Si nous désirons un objet, c’est parce que cet objet nous manque. Mais cela ne suffit pas, car si l’objet du désir était la seule chose poursuivie, son obtention ferait cesser le désir, tout désir. Or la caractéristique même du désir est de se renouveler, avec souvent le sentiment que l’objet désiré, une fois obtenu, n’est finalement pas si intéressant. (voir les cadeaux de Noël).

Le désir est lié au manque mais combler le manque n’aboutit pas à l’extinction du désir. L’insatisfaction chronique du désir peut être dépassée par l’ascèse, pratique permettant de résoudre le problème du désir par le renoncement à tout plaisir.

 

Rival, voire ennemi de la raison, le désir fait peur et inquiète. C’est pourquoi la philosophie a longtemps lié désir et morale. Le désir qui sort l’homme de l’animalité peut, par ses excès, l'y faire retomber car il est par essence toujours inextinguible.

 

Dresser une classification des désirs et des plaisirs qui leur sont liés peut être une première réponse. On distinguera alors les plaisirs du corps et ceux de l’âme, comme le font Platon dans La République (livre IX) et Aristote dans l’Ehtique à Nicomaque(libre VII). S’il faut faire un usage modéré des plaisirs du corps, c’est parce que les excès conduisent à un déséquilibre psychique par lequel l’individu n’est plus maître de lui, et dépend totalement des objets du monde extérieur. Il est alors capable de toutes les turpitudes inscrites dans l’âme humaine.

 

4 – Privilège du désir amoureux selon Platon

 

Le désir amoureux permet une ascension intellectuelle. C’est un moyen d’accès au monde intelligible. Le désir amoureux est chez Platon l’occasion de s’élever du monde sensible au monde intelligible (le monde sensible, c’est le monde au quotidien, le monde intelligible c’est le monde du philosophe).

 

1ère étape : l’amour d’un beau corps : durant notre vie nous allons tomber amoureux de quelqu’un et cet amour débute très souvent par un attrait physique : amour d’un beau regard, d’un sourire, d’une silhouette, d’une façon de se mouvoir dans l’espace. C’est ici l’amour au quotidien avec sa sexualité.

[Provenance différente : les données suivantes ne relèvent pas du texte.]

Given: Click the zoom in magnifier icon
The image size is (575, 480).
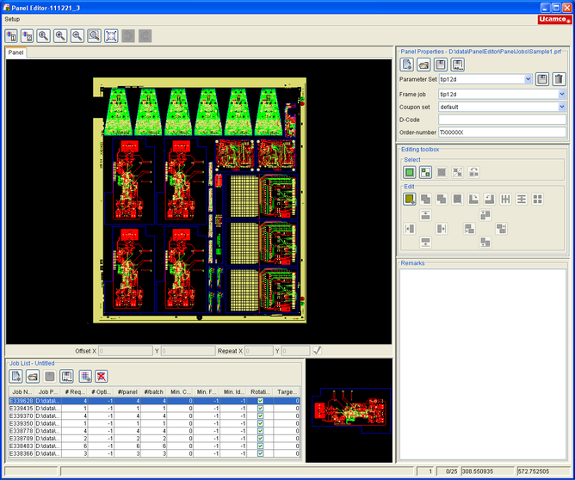Looking at the screenshot, I should pos(60,35).
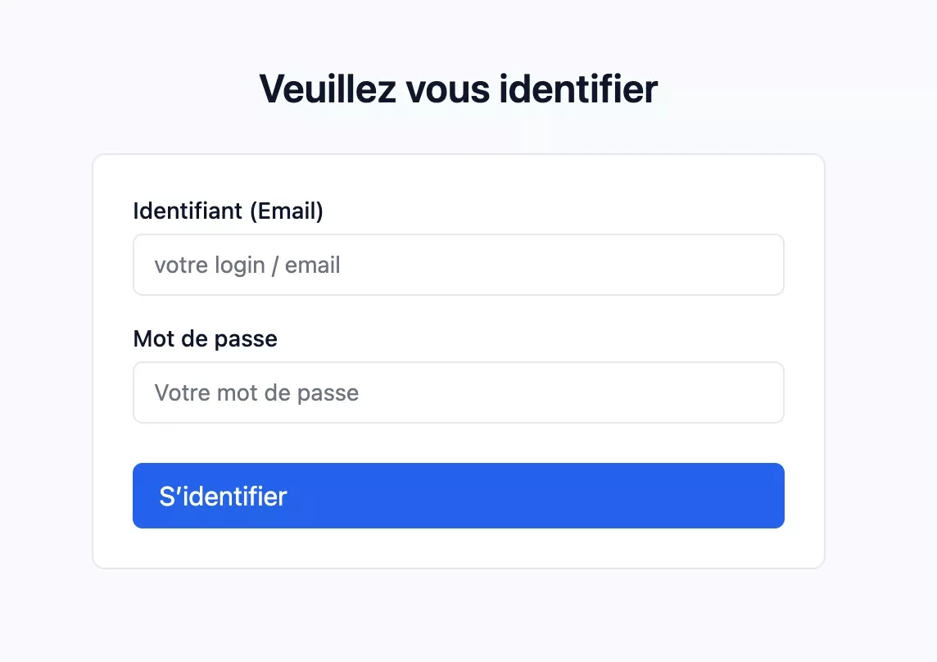Click the word "Identifiant" above the first field
Image resolution: width=937 pixels, height=662 pixels.
click(188, 211)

2ème étape : S’il y a un beau corps, il y en a d’autres. La beauté plastique existe donc et cette première étape est l’opportunité de passer  la seconde. Mais ici, il n’y a plus de sexualité c’est « un amour platonique ».

3ème étape : ce qu’il y a de plus important que les beaux corps ce sont les belles âmes. L’important chez une personne ce n’est pas son physique mais sa bonté, sa gentillesse, etc. et c’est cela qui doit nous intéresser selon Platon.

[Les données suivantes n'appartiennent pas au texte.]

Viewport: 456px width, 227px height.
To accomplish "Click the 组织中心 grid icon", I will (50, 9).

4ème étape : mais s’il y a des gens bons, généreux, etc. c’est que la bonté existe en dehors de toute incarnation. C’est ce que Platon appelle la vertu. Nous quittons les corps physiques.

5ème étape : c’est la dernière celle où le philosophe reconnaît qu’au-delà des belles vertus il existe la Beauté en soi qui n’est pas descriptible car si on la décrivait on retomberait dans une des étapes précédentes.

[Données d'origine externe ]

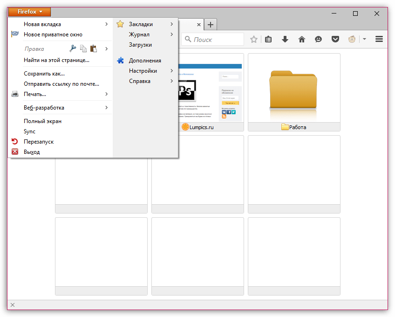This screenshot has width=395, height=317.
Task: Open the orange Firefox menu button
Action: [30, 12]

Donc le désir amoureux est l’occasion de retrouver le beau en soi par une ascension intellectuelle.

 

Le Beau est probablement la notion platonicienne dont le champ d'extension est le plus vaste. Il existe de beaux objets, de beaux corps, de belles actions, de belles âmes et même un Beau intelligible. Et c'est l'amour qui fait que l'on désire et que l'on découvre tout cela, un amour médiateur. L'intervention de l'amour comme moyen d'accès au Beau présente un intérêt tout particulier dans le contexte de la philosophie platonicienne : il s'agit de la seule passion qui puisse avoir pour objet à la fois le sensible et l'intelligible. Le Beau est un moyen d’accès incomparable.